Remove unused JavaScript

This means that the URL contains 'unused JavaScript', which is not actually used for rendering.

Why is this important?

Unless JavaScript is asynchronous, browsers need to download, parse, compile, and evaluate the script before they can continue rendering the page. This type of JavaScript is called 'render-blocking', as it means that the browser needs to wait until this JavaScript has fired before it can continue rendering the page. If you have 'unused JavaScript', this means that the browser needs to download additional JavaScript that it is not even going to use, unnecessarily delaying rendering in the process.

Even when JavaScript is asynchronous (i.e. not render-blocking), the code competes for bandwidth with other resources while it's downloading, which has significant performance implications. Sending unused code over the network is also wasteful for mobile users who don't have unlimited data plans.

What does the Hint check?

This Hint will trigger for any internal URL that references JavaScript resources with over 20 KiB of unused rules.
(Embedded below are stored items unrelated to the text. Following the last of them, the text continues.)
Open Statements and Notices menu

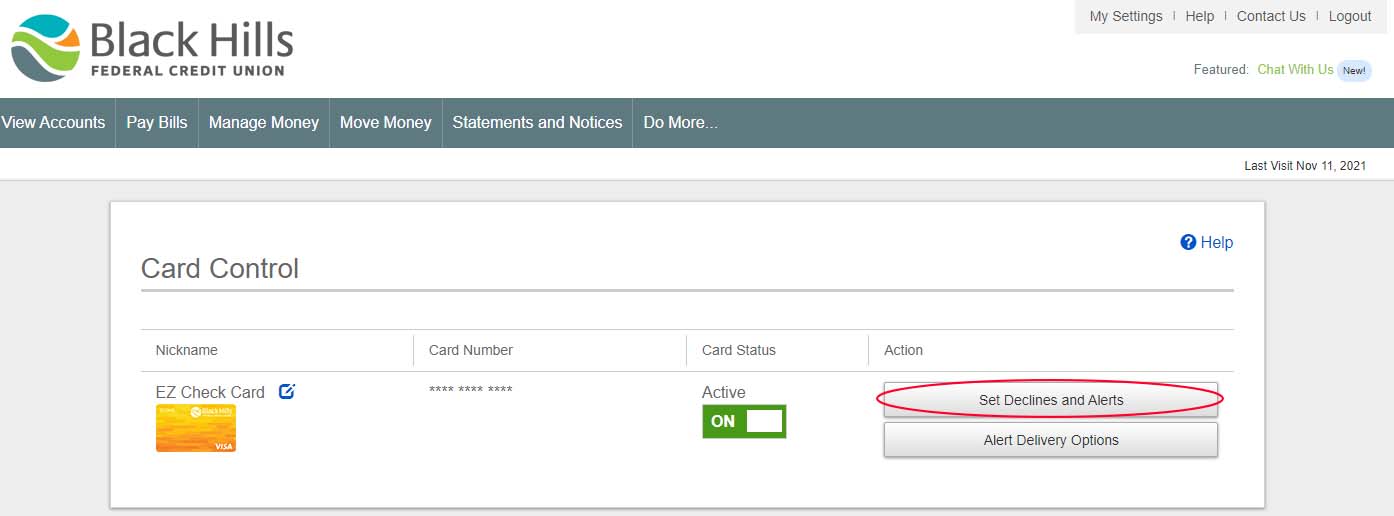click(x=537, y=122)
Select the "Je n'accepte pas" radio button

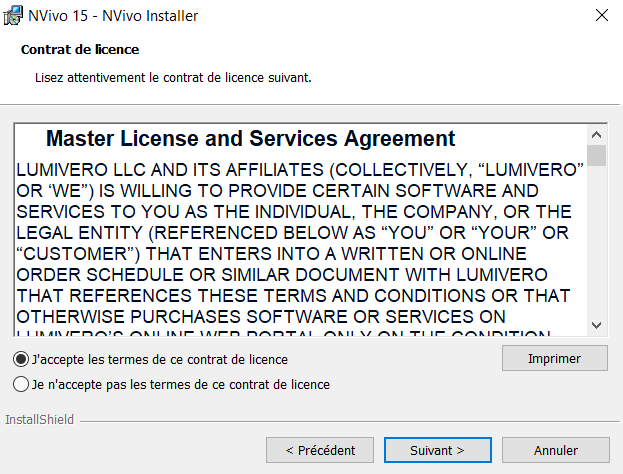[21, 384]
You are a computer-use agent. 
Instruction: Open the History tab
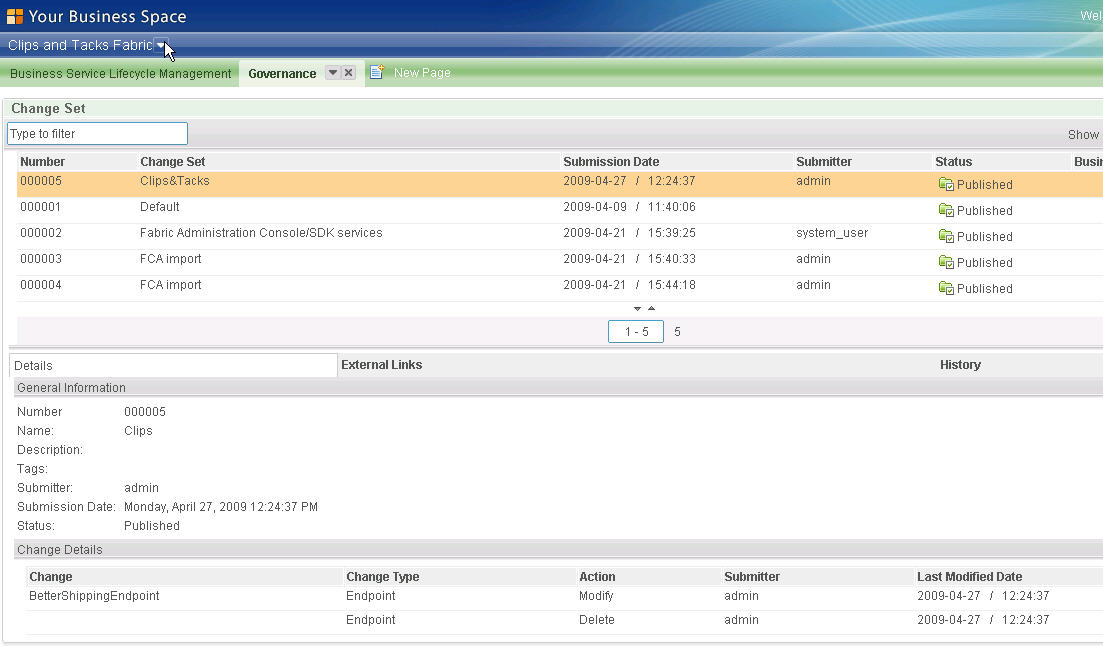tap(960, 365)
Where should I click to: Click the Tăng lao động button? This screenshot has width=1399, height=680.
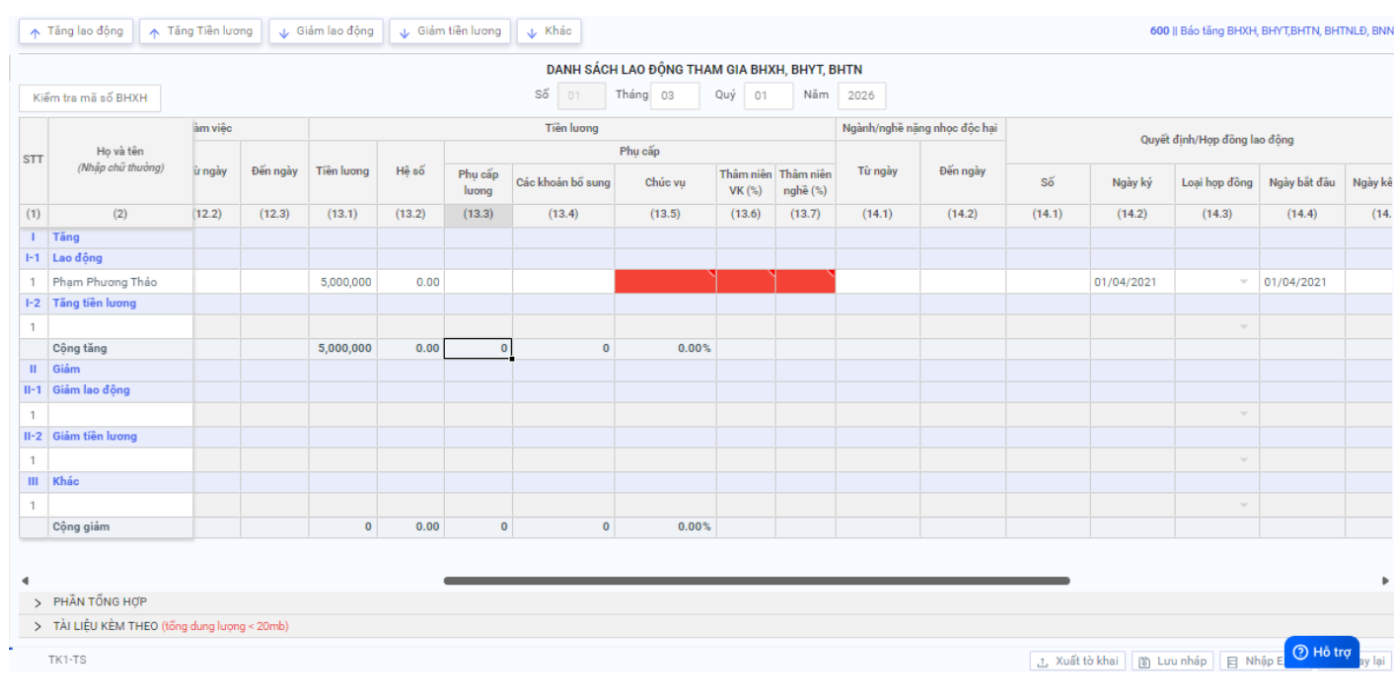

How do you resolve this issue?

'Removing unused JavaScript' is much more complicated than it sounds. All tools - including both Sitebulb and Lighthouse - have natural limitations in what data they can provide about unused JavaScript.

For example, Lighthouse can tell you which code is dead or unused on a single page, with no context about the usage on other pages. Sitebulb actually has a 'Code Coverage' report that can show you which files have wasted code across EVERY page of your site:

Code Coverage Percentages

But even that comes with a warning - you don't really know that the JavaScript is not required:

  • Sitebulb (or any tool) can't emulate user actions (such as clicking a tab) so it can't check all different combinations of page state.
  • It is difficult to be sure that code is not being used for other purposes (e.g. tracking).

This means that 'just removing code because a tool told you to' is really bad advice. You could break core functionality of very important pages.

So the best advice for solving this problem is assigning it to a developer who is very familiar with the code, with the aim to improve the situation over time.